The government severely restricted travel by foreign journalists to Tibetan areas. Liberalized regulations governing foreign media coverage during the Beijing Olympic Games, which permitted unrestricted travel throughout China by foreign journalists, were made permanent in October but did not apply to foreign journalists traveling to the TAR.
After the March unrest, authorities barred a foreign film crew in Xiahe, Gansu Province, from using email and ordered the crew not to report on police activities at Labrang Monastery. Officials also routinely denied foreign media representatives access to Tibetan areas throughout the spring, ostensibly out of concern for their safety.
Domestic journalists reporting on repression in Tibetan areas faced punishment. Authorities at the Nandu Weekly demoted journalist Zhang Ping from his position as deputy editor after Zhang published an article critical of official censorship during the March unrest on his blog in April.
Internet Freedom
The Internet blog of well-known Tibetan poet and journalist Tsering Woeser, also known as Oser, remained inaccessible to Internet users inside China due to official Internet filtering. During the year hackers attacked Woeser’s blog site and Skype account. Authorities also refused to issue Woeser a passport. Most foreign Tibet-related Web sites critical of official policy in the TAR were blocked to users in China year-round. Following the March protests, Internet Service Providers censored searches for news reports and blocked Web site footage of the protests. On March 20, Reporters Without Borders obtained a copy of a message from authorities in charge of Internet censorship banning Internet users from posting news about Tibetan events in Sichuan Province.
Critics of China’s Tibet policy were subject to Internet-related harassment. In the weeks after the March unrest, several Beijing-based foreign correspondents received death threats after their personal contact information, including mobile phone numbers, was revealed on the Internet.
Academic Freedom and Cultural Events
Authorities in Tibetan areas required professors and students at institutions of higher education to attend political education sessions in an effort to prevent separatist political and religious activities on campus. The government controlled curricula, texts, and other course materials as well as the publication of historically or politically sensitive academic books (see Protection of Cultural Heritage). Academics in China who publicly criticized the Chinese Communist Party’s (CCP) policies on Tibetan affairs faced official reprisal.
Freedom of Religion
While the law provides for freedom of religious belief, the level of repression in Tibetan areas increased significantly during the year, especially following the March unrest. Religious freedom often was restricted due to the government’s linkage of reverence for the Dalai Lama with political opposition to the government and the CCP.
Press and NGO reports suggested that continued tight government controls on religious practices and places of worship in Tibetan areas was a major factor leading to the widespread protests that began in March.
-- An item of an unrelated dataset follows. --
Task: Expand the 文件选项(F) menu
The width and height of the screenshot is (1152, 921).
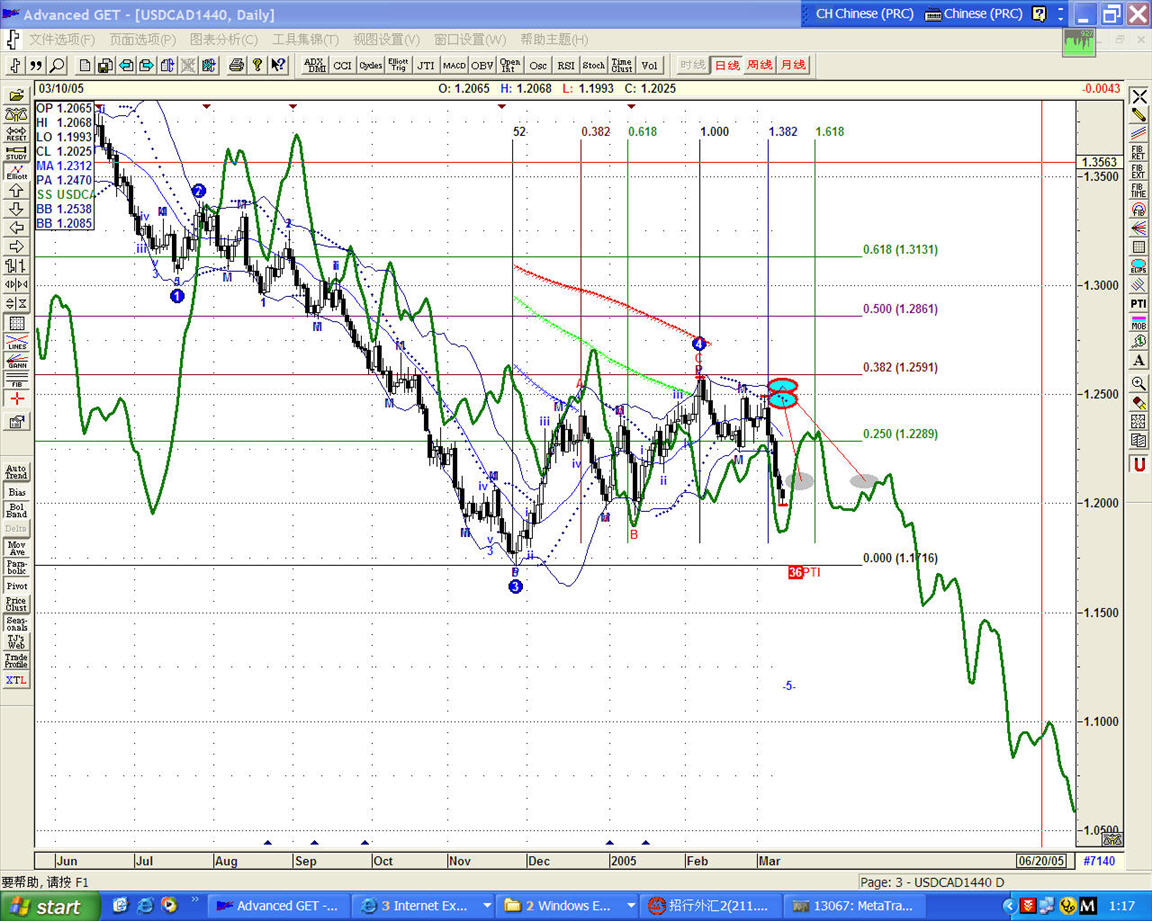Action: (x=61, y=39)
Although authorities permitted many traditional practices and public manifestations of belief, they promptly and forcibly suppressed activities they viewed as vehicles for political dissent or advocacy of Tibetan independence, including worshipping the Dalai Lama.
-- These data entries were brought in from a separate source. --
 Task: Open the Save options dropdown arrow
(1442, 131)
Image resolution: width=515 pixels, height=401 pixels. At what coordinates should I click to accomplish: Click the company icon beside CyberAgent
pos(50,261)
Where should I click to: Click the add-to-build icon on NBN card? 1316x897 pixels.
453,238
Although regional differences in religious freedom remained throughout the year, official respect for religious practice deteriorated sharply after the protests of March 10. Following the unrest in Lhasa of March 14 and 15, authorities locked down many monasteries across Tibetan areas, and detained and physically abused an unknown number of monks and nuns or expelled them from their monasteries. The government expanded and intensified patriotic education campaigns in monasteries and nunneries, prompting additional rounds of protests through June. By year’s end, according to reports from many monks and some abbots, considerably fewer monks and nuns resided in monasteries and nunneries than in the previous year.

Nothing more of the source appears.